_What is expected:_ Repeat nothing but the lines below running from the one containing "Open the gear settings dropdown" to the one containing "This screenshot has width=1125, height=575.". Keep both end lines.

*** Opening Dataset ***

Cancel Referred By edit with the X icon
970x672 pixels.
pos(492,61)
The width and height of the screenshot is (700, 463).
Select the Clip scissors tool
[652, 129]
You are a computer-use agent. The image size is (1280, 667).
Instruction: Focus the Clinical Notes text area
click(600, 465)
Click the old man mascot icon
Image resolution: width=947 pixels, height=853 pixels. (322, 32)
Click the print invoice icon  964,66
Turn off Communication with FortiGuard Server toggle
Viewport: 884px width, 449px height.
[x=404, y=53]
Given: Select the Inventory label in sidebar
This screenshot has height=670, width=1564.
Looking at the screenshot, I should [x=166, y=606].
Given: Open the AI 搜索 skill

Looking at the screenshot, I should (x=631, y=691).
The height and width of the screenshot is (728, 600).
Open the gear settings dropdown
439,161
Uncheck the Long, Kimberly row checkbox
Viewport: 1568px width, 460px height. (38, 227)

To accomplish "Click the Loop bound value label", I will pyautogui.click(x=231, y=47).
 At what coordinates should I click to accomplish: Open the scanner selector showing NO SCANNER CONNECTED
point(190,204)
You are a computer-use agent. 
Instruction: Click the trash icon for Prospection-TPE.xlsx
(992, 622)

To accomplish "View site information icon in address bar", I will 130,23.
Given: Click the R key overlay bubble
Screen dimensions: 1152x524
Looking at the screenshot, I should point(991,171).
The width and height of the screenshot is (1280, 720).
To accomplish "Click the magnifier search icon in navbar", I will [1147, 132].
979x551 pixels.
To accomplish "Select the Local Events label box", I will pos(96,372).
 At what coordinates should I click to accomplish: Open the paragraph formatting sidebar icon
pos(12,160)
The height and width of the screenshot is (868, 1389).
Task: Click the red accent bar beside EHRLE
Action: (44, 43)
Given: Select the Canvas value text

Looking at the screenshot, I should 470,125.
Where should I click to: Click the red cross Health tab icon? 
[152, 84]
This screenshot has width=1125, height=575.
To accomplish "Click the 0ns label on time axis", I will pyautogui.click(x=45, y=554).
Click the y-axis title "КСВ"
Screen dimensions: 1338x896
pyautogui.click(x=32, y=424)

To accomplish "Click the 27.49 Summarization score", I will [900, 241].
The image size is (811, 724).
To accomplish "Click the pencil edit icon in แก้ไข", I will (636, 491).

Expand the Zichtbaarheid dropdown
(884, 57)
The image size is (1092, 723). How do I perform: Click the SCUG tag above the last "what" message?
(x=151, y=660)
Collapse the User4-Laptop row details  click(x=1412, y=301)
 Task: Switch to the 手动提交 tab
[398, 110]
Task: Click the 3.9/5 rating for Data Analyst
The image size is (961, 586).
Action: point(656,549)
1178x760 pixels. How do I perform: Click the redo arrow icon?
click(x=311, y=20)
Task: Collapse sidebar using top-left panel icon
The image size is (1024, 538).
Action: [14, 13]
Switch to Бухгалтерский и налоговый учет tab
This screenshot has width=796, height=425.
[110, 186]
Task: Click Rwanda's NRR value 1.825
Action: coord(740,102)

*** Closing Dataset ***

_Solved exercise:_
Open the gear settings dropdown
439,161
Uncheck the Long, Kimberly row checkbox
Viewport: 1568px width, 460px height. (38, 227)

To accomplish "Click the Loop bound value label", I will pyautogui.click(x=231, y=47).
 At what coordinates should I click to accomplish: Open the scanner selector showing NO SCANNER CONNECTED
point(190,204)
You are a computer-use agent. 
Instruction: Click the trash icon for Prospection-TPE.xlsx
(992, 622)

To accomplish "View site information icon in address bar", I will 130,23.
Given: Click the R key overlay bubble
Screen dimensions: 1152x524
Looking at the screenshot, I should point(991,171).
The width and height of the screenshot is (1280, 720).
To accomplish "Click the magnifier search icon in navbar", I will [1147, 132].
979x551 pixels.
To accomplish "Select the Local Events label box", I will pos(96,372).
 At what coordinates should I click to accomplish: Open the paragraph formatting sidebar icon
pos(12,160)
The height and width of the screenshot is (868, 1389).
Task: Click the red accent bar beside EHRLE
Action: (44, 43)
Given: Select the Canvas value text

Looking at the screenshot, I should 470,125.
Where should I click to: Click the red cross Health tab icon? 
[152, 84]
This screenshot has width=1125, height=575.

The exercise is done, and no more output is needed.